**Text excerpt:**

========================

Right vs. Left vs. Progressive vs. Conservative

(Warning: this post uses a definition of "progressive" different from its modern usage, and closer to what it meant a century ago.)

So as we watch the Republican party implode yet again, I'm led to rehash some of my thoughts about the political spectrum in this country and how the current party system does and doesn't represent it.

Noah Millman (one of the few conservatives I heartily encourage liberals to read as much of as possible) has an interesting model that I think merits a lot more attention than it gets. Right and Left are ideologies; Progressive and Conservative are temperaments (beware spellcheck on that last one: "temperment" describes a musical instrument's tuning; "temperament" the innate parts of a person's psyche). The right, speaking broadly, sides with winners, and the left, speaking broadly, sides with losers. There are moral arguments for each; as a leftist I obviously find the left's more cogent, but they exist on both sides. This piece of his on Tolstoy and conservatism is probably the best description of it he has, and also well worth reading on its own.

Progressive and conservative, on the other hand, are temperaments. To speak broadly again, conservatives think change is inherently dangerous and Progressives think it's inherently neutral or even good. Progressives like broad, sweeping changes, creating or destroying institutions to solve problems, while conservatives' instinct is to adapt existing institutions to new needs, even if that seems less optimal than a new institution would.

========================

**Dataset content:**

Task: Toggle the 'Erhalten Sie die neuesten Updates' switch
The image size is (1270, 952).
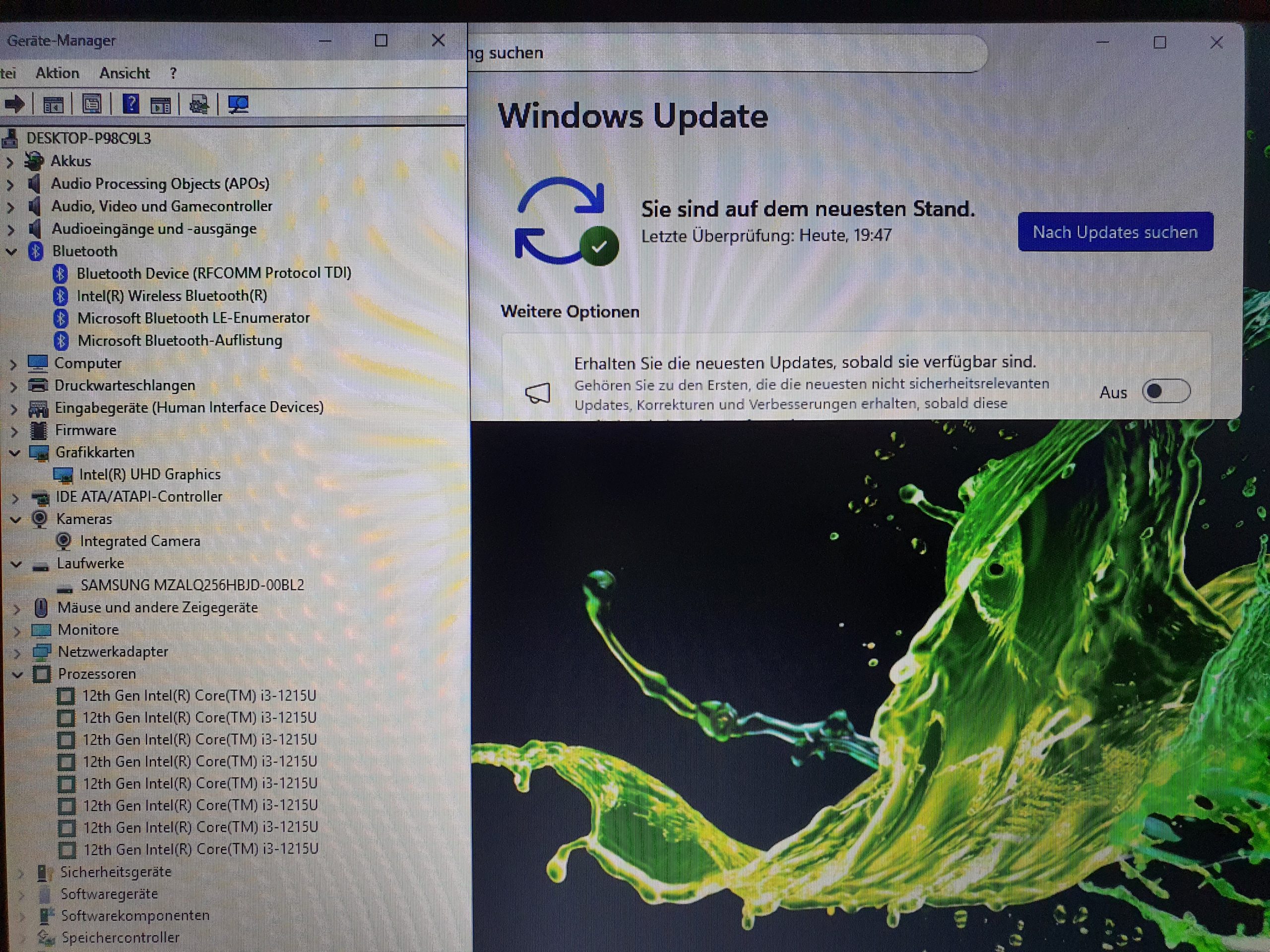Action: (1165, 392)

========================

**Goal:**
In the political spectrum text, what does the word "temperment" describe?

**Answer in full:**
A musical instrument's tuning.